1. The first of the hidden gems was a patient with epilepsy, MDR (Multi Drug Resistant) TB, and HIV. She had an ENORMOUS pleural effusion caused by her TB. A pleural effusion is excess fluid that accumulates in the pleural cavity, the fluid-filled space that surrounds the lungs. Excessive amounts of such fluid can impair breathing by limiting the expansion of the lungs during inhalation. So, needless to say, she was having serious trouble breathing and could barely stand up straight. Pleural effusions can be easily drained, a standard protocol in the US. However, this woman refused to go to the hospital to get it drained.

“Patients believe that you go to the government hospital to die. It’s mostly true—we send patients there as a last resort. Whenever we tell a patient that they must go to the hospital, they always begin crying hysterically.”

Needless to say, this patient was no different. The doctor examined her chest to reveal a scar where a traditional healer had attempted to treat her condition. The woman was unphased by the fact that her x-ray showed no function of her left lung—a cloudy white haze. She refused treatment, claiming that draining the lung would cause it to harden, and that she would surely die from the wound. After an hour of convincing her that she needed to have it drained, the doctor agreed to drain the effusion at the clinic. Yiwen and I watched as they drained 250+mL of fluid, teeming with TB.

2. There is only one oncologist in all of Swaziland—he’s from Cuba, and he only does mastectomies. There is no chemotherapy or radiation in the entire country, and there is little to be done at the clinic for patients with Kaposi’s sarcoma (often, an AIDS defining viral cancer).

“This is a serious issue that goes beyond HIV related cancers.”

They need an oncologist. Currently, there is only one oncologist on the PAC (Pediatric AIDS Corps) team, and he is located in Botswana. The cancer scene is quite a contrast to the 14th floor of the Texas Children’s Hospital.

We have identified several potential sites for the bililights and/or incubators:

1. Orphanages: The clinic does outreach trips to several orphanages that may require neonatal care. We will be visiting the orphanage (hopefully) once a week.

2. The two government hospitals (Mbabane Government and Manzini Government): The hospital in Manzini has just set up a neonatal care facility and will likely be able to make use of the projects.

3. Outreach clinics: The Baylor clinic sends about 5 of its 10 doctors to outreach clinics every day. We will be traveling with one of the outreach doctors once a week.

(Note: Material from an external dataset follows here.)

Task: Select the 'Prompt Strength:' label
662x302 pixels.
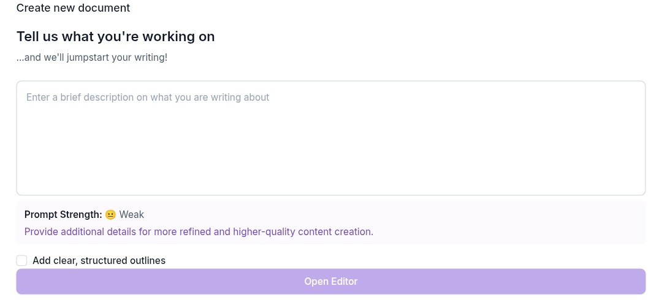Action: (63, 215)
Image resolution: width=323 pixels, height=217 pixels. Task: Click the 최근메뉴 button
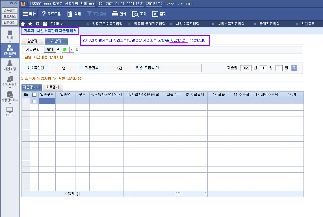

We are finishing up the resource library, and are beginning a few other projects around the hospital this week. This afternoon, we will be presenting the Lab-in-a-backpack and the bililights to the hospital staff. We spent Sunday evening desperately holding the bililights together as we waited for the Epoxy glue to dry. Yiwen’s worst fear had come true—the side boards began to crack off on the flight over.